5 Steps to Increasing Diversity at Your Company
Diversity offers many benefits to a company—it attracts more diverse candidates and creates a dynamic pool of employees and backgrounds to generate new and unique ideas. If you feel your company is lacking, consider taking these steps to increase diversity.
Create a Diversity Committee
A good way to start a diversity and inclusion program at your company is by creating a diversity committee to examine its culture and composition. Naturally, the committee should feature a diverse group of employees and be tasked with conducting reviews, compiling reports, and recommending actions to correct imbalances in diversity.
A committee can look for biases or disparities, including hiring practices and workplace policies like the dress code, parental leave, and holidays. They can focus on diversity without taking resources from the business.
Diversify the Hiring Committee
Many companies use hiring committees compiled of multiple employees to create job postings, sift through candidate credentials, conduct interviews, and make hiring recommendations. Diversity starts with who the company hires, so a good place to start diversity reviews and make changes is with the hiring committee.
A committee of people with different backgrounds is likelier to find and recommend different candidates than the company usually hires. Ideally, the committee comprises diverse individuals who vary by sex, race, experience, education, and religion.
Make Job Postings More Inclusive
One of the first steps many hiring and diversity committees take to increase diversity at a company is to make the job postings more inclusive. After all, a job posting is the first thing a prospect sees and learns about your company, so you’ll need inclusive postings if you want to attract a diverse pool.
Some of the best practices for diversifying job postings include using inclusive language, avoiding gendered pronouns, and emphasizing your company’s commitment to diversity and inclusion.

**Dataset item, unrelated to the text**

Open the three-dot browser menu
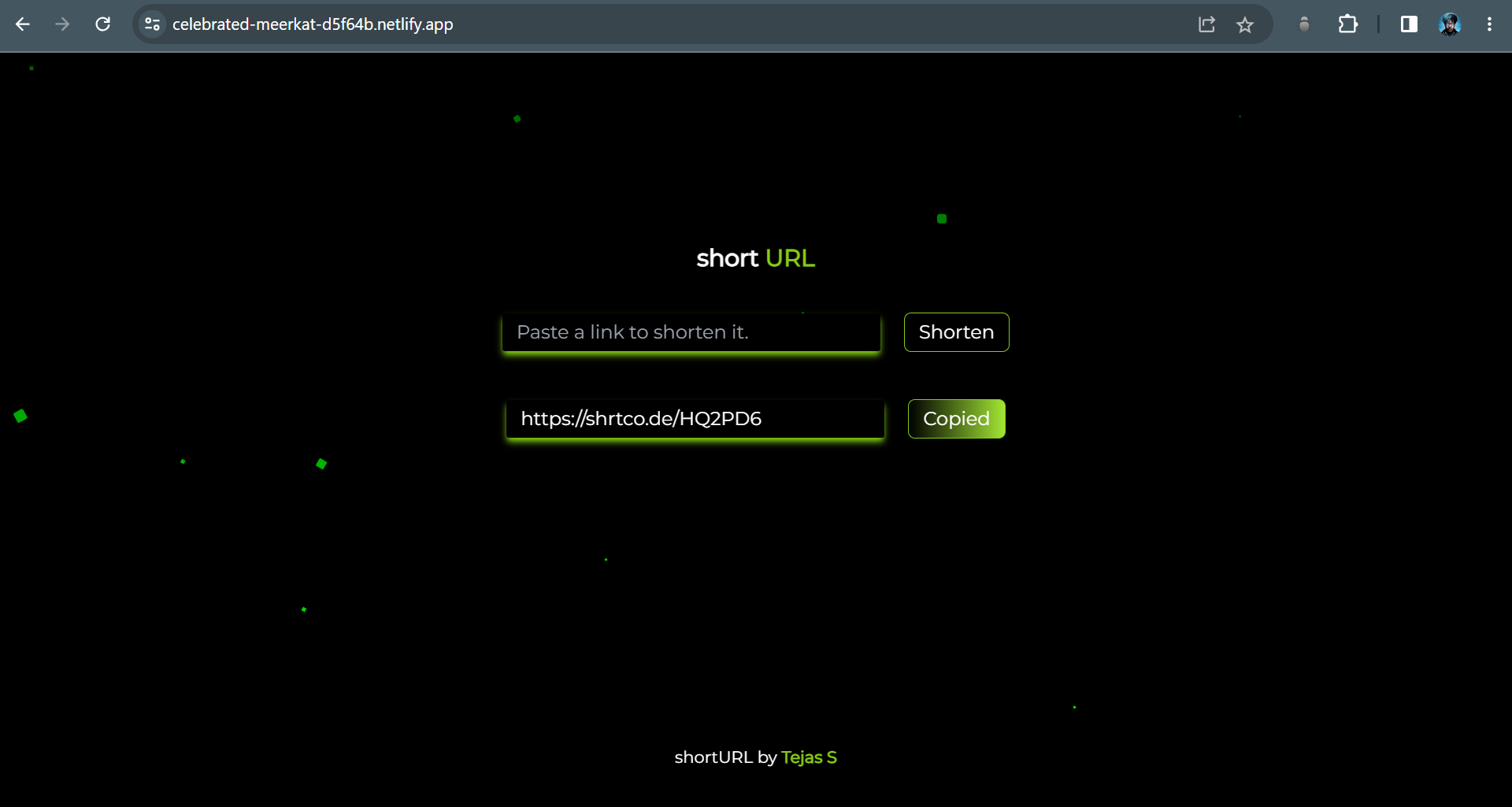1512x807 pixels. tap(1489, 24)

Conduct Pay Equity Reviews
Another valuable way to examine the commitment to diversity at your company is with a pay equity review. Laws forbid pay disparities between workers based on sex or race, but a wage gap targets women, especially minority women.
Company negligence or ignorance is part of the problem, and many businesses don’t even realize the pay disparity. Conducting a thorough pay review will ensure everyone working similar positions with similar experience receives fair and equal pay.

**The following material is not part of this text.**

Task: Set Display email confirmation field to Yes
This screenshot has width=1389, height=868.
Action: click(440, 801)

Create a Mentorship Program
A common diversity problem for many companies is variety among the lower workers but few minorities in executive and leadership positions. One method for correcting this imbalance is creating a mentorship program between leadership and lower-level minority employees.
The program can range from simply getting lunch with the boss to more intensive job shadowing. Many who have participated in such programs rave about the two-way relationship and learning between mentor and mentee.